In experiments, n-butyl-2-cyanoacrylate (NB-Cn) has been used for bone fracture fixation. For instance, in a study in rabbits,19  a bone fragment was obtained from the radius and then replaced without removing the periosteum and fixed with NB-Cn at the test sites, while no adhesive was used at the control sites. It was concluded that the adhesive was able to fix the graft during the first weeks of healing without interfering with the consolidation of the graft as evaluated by radiographies.

Cyanoacrylate adhesives are used extensively in many surgical fields, including oral surgery. In a clinical report, NB-Cn was used to close wounds during different types of oral surgery, such as apicectomies, molar extractions, and mucogingival surgery.20  In 1 study, 130 were treated with NB-Cn, while 30 patients received sutures. It was shown that the adhesive allowed immediate hemostasis and a normal healing of the wounds.

Several studies has been performed to compare the healing of grafts fixed by means of screws or cyanoacrylates.17,21,22  Even though contradictory results have been reported, some limitations in the methods used in the glue groups should be considered. Among them, a possible improper fixation of the graft or the presence of a layer of glue that was too thick might have interfered with the healing process. Moreover, despite the evidence available, a description of the sequential healing processes at the graft/recipient bed interface when cyanoacrylate adhesive is used as a fixation method has not yet been provided.

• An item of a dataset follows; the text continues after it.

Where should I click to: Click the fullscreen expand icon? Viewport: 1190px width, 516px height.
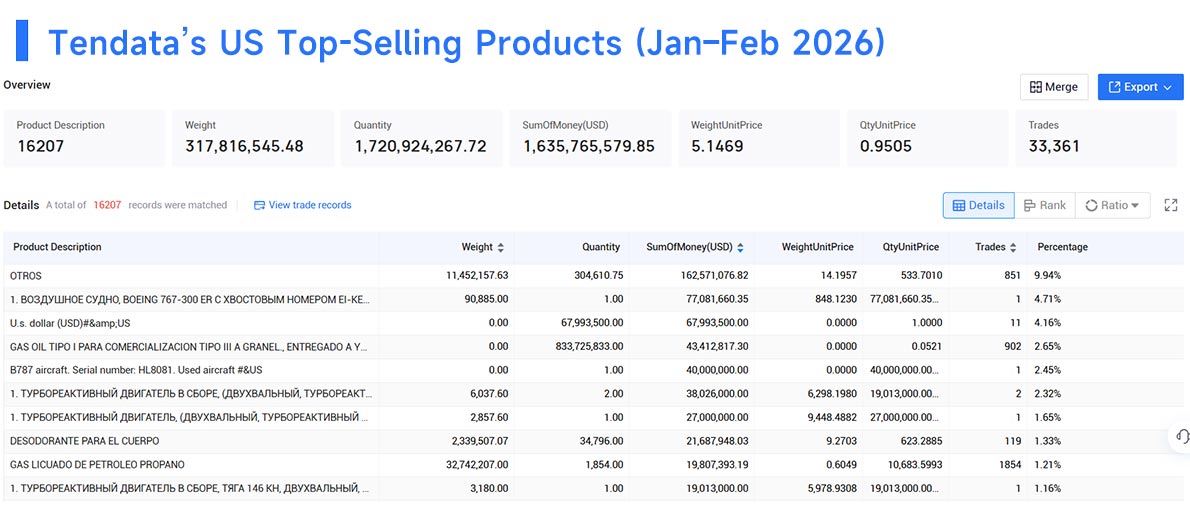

Hence, the aim of the present experiment was to study the sequential healing in the interface between an autologous bone graft and the recipient parent bone fixed using an NB-Cn adhesive with or without an additional titanium fixation screw to improve the fixation and reduce the thickness of the adhesive layer.

The protocol of the present experiment was submitted to and approved by the local Ethics Committee of the University of São Paulo, Ribeirão Preto, Brazil. Study diagram, variables measured, and statistical test used are presented in Figure 1.

Figure 1

Study diagram, variables measured, and statistical test.

Figure 1

Study diagram, variables measured, and statistical test.

Close modal

In this experiment, 48 adult male New Zealand white rabbits, weighing between 3.5 and 4.0 kg, were divided into 2 groups; 1 group of 24 animals was used. The remaining animals were used to study other variables for graft fixation, and the results are illustrated in another report.23 

Randomization

Two different techniques were adopted to secure bone grafts collected from the calvaria to the lateral aspect of the mandibular angles: in fixation I (cyan) NB-Cn adhesive was applied to the periphery of the bone block; in fixation II (cyan-screw), NB-Cn was applied to the periphery of the bone block and a 1.5 mm × 6.0 mm titanium fixation screw (Kit Enxerto, Conexão Sistema de Prótese, Arujá, Brazil) was added at the center of the block applying a position technique.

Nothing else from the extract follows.